**Problem to solve**. Convert these lines into a Markdown table with the columns "No." and "Line", numbering each row and omitting blank lines.

**Listed records**.

--- START ---

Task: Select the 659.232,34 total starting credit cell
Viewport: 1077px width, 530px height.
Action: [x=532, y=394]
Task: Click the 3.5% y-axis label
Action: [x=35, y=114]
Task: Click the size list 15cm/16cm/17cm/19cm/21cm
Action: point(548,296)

--- END ---

**Task result**.
| No. | Line |
|---|---|
| 1 | Task: Select the 659.232,34 total starting credit cell |
| 2 | Viewport: 1077px width, 530px height. |
| 3 | Action: [x=532, y=394] |
| 4 | Task: Click the 3.5% y-axis label |
| 5 | Action: [x=35, y=114] |
| 6 | Task: Click the size list 15cm/16cm/17cm/19cm/21cm |
| 7 | Action: point(548,296) |